Stored data:
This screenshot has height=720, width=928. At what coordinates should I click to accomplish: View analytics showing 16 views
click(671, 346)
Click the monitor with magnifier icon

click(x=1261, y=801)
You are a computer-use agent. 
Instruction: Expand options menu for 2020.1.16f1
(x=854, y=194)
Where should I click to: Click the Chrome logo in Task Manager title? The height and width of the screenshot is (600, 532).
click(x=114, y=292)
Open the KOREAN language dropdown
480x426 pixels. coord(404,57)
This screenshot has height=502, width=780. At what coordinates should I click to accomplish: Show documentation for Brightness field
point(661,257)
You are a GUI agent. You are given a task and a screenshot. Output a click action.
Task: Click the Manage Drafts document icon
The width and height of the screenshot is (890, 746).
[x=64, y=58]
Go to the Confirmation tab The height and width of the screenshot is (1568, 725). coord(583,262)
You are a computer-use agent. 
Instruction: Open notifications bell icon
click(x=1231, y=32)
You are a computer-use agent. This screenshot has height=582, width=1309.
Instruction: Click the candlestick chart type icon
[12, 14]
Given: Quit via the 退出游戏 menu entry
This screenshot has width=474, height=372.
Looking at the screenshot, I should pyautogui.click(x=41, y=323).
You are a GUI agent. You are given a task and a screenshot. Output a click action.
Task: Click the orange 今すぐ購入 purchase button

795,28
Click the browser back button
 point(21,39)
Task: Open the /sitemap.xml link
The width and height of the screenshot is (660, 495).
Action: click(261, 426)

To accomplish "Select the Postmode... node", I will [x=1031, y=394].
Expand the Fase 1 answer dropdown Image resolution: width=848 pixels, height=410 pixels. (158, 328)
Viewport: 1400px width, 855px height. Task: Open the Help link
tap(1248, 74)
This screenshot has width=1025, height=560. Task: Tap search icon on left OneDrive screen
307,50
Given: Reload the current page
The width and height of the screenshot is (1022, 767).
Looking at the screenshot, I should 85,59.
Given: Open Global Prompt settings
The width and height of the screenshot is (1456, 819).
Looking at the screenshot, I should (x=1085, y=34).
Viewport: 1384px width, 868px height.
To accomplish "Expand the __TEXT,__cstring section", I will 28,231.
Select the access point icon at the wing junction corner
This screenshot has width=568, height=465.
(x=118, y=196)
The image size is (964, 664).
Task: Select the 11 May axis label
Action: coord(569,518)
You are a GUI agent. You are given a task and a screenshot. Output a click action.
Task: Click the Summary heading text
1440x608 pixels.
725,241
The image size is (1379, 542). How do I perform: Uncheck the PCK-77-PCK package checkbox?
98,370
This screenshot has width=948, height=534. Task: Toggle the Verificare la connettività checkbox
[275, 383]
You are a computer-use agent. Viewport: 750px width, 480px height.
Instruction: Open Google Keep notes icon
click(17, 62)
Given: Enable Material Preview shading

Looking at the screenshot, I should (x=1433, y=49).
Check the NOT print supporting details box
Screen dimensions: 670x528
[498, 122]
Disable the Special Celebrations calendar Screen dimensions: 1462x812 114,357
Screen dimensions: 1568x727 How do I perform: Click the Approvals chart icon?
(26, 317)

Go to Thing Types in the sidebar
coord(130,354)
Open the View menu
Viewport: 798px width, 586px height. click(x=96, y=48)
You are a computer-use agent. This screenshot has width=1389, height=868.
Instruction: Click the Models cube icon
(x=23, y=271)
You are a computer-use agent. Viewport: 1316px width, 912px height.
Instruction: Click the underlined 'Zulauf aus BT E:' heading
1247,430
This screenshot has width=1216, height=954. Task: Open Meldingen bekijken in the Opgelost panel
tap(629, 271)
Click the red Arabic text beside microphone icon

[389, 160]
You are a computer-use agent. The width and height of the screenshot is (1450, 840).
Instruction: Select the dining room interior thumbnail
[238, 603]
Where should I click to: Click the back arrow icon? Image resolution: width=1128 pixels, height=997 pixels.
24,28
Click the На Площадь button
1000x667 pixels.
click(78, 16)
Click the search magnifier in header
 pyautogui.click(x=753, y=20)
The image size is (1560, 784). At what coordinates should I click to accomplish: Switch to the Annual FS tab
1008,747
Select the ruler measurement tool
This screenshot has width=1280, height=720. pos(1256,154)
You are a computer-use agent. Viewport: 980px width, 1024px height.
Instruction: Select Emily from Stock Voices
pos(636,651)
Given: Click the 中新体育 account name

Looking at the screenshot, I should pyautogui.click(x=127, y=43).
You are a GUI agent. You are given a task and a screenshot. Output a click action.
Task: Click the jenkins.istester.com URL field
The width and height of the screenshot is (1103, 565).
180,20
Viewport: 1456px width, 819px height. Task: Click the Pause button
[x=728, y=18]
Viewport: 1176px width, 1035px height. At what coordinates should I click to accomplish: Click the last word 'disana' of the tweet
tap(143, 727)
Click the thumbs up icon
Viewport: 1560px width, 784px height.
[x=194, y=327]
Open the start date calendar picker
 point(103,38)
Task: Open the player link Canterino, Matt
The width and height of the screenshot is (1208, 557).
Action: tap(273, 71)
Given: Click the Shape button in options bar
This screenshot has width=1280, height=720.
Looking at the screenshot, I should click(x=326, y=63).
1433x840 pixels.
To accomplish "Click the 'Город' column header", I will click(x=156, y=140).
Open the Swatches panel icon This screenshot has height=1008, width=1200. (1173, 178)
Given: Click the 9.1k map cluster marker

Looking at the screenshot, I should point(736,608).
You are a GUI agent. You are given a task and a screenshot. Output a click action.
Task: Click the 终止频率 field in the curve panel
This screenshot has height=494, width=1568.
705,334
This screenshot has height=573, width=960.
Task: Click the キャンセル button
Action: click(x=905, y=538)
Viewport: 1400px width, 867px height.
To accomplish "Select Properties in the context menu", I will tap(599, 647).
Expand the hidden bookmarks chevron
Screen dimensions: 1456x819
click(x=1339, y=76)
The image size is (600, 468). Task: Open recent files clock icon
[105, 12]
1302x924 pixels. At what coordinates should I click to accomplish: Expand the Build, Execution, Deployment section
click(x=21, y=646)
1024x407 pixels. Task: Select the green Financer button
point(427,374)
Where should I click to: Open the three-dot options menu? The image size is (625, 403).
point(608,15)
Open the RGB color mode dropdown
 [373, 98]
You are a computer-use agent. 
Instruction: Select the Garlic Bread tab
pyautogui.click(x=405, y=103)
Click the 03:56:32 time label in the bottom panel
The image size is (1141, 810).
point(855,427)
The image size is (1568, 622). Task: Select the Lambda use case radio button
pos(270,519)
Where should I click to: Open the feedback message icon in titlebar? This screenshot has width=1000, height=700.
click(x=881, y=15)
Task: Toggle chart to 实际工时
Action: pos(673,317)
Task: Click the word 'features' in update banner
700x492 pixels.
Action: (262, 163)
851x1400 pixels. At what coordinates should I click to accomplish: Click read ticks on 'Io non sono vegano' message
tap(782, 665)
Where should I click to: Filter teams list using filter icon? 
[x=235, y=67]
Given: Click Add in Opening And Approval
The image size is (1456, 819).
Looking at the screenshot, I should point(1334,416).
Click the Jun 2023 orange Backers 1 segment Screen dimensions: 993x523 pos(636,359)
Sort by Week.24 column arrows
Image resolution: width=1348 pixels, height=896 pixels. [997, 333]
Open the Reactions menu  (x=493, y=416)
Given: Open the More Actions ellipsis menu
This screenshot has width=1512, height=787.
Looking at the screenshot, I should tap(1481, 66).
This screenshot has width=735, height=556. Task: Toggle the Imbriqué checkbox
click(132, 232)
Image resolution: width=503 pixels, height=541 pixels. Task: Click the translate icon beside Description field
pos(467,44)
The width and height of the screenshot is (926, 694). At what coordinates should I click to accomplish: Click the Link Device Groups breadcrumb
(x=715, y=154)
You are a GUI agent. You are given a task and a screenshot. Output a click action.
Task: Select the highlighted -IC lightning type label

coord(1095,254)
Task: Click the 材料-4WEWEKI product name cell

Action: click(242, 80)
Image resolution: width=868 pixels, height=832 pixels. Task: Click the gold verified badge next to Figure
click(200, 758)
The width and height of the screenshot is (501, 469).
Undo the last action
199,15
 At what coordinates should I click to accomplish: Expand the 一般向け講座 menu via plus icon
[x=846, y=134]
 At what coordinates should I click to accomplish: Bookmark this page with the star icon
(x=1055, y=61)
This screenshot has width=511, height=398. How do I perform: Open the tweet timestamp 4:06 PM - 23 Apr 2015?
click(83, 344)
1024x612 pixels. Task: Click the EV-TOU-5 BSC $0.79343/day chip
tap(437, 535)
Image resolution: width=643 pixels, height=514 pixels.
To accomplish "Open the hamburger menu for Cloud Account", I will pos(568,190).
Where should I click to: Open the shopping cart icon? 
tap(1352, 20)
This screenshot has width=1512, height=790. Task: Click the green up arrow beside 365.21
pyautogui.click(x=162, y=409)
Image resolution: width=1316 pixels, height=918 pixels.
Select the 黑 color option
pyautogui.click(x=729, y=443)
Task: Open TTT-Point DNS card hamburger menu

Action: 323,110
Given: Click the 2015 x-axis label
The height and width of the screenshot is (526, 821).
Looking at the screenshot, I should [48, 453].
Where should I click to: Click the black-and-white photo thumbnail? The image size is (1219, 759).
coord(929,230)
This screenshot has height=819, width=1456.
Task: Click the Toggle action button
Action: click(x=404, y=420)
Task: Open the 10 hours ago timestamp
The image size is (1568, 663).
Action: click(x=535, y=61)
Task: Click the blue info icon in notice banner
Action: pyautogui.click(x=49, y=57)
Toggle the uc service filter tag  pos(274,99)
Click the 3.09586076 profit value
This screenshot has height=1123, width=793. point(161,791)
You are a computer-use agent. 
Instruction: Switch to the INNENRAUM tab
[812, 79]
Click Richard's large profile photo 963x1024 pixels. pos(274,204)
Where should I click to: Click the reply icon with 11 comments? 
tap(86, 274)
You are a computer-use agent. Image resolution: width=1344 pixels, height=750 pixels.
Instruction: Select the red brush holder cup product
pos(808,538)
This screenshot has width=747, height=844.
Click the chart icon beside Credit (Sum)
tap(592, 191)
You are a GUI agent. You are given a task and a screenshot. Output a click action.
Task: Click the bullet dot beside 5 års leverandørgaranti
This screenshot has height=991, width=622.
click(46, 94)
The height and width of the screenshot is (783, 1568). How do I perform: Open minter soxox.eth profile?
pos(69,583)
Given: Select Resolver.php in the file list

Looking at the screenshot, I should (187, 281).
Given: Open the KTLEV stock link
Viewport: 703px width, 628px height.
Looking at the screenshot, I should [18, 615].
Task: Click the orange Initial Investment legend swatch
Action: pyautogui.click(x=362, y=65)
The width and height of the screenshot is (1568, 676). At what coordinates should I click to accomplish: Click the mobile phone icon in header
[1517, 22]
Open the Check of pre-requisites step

## SET PROBLEM
Copy the stretch of entries from the line containing "Click the Jun" through the line containing "pyautogui.click(x=162, y=409)", substituting "panel" for every "menu" and leaving all else as it stands.

## SOLUTION FOR THIS PROBLEM
Click the Jun 2023 orange Backers 1 segment Screen dimensions: 993x523 pos(636,359)
Sort by Week.24 column arrows
Image resolution: width=1348 pixels, height=896 pixels. [997, 333]
Open the Reactions panel  (x=493, y=416)
Given: Open the More Actions ellipsis panel
This screenshot has width=1512, height=787.
Looking at the screenshot, I should tap(1481, 66).
This screenshot has width=735, height=556. Task: Toggle the Imbriqué checkbox
click(132, 232)
Image resolution: width=503 pixels, height=541 pixels. Task: Click the translate icon beside Description field
pos(467,44)
The width and height of the screenshot is (926, 694). At what coordinates should I click to accomplish: Click the Link Device Groups breadcrumb
(x=715, y=154)
You are a GUI agent. You are given a task and a screenshot. Output a click action.
Task: Select the highlighted -IC lightning type label

coord(1095,254)
Task: Click the 材料-4WEWEKI product name cell

Action: click(242, 80)
Image resolution: width=868 pixels, height=832 pixels. Task: Click the gold verified badge next to Figure
click(200, 758)
The width and height of the screenshot is (501, 469).
Undo the last action
199,15
 At what coordinates should I click to accomplish: Expand the 一般向け講座 panel via plus icon
[x=846, y=134]
 At what coordinates should I click to accomplish: Bookmark this page with the star icon
(x=1055, y=61)
This screenshot has width=511, height=398. How do I perform: Open the tweet timestamp 4:06 PM - 23 Apr 2015?
click(83, 344)
1024x612 pixels. Task: Click the EV-TOU-5 BSC $0.79343/day chip
tap(437, 535)
Image resolution: width=643 pixels, height=514 pixels.
To accomplish "Open the hamburger panel for Cloud Account", I will pos(568,190).
Where should I click to: Open the shopping cart icon? 
tap(1352, 20)
This screenshot has width=1512, height=790. Task: Click the green up arrow beside 365.21
pyautogui.click(x=162, y=409)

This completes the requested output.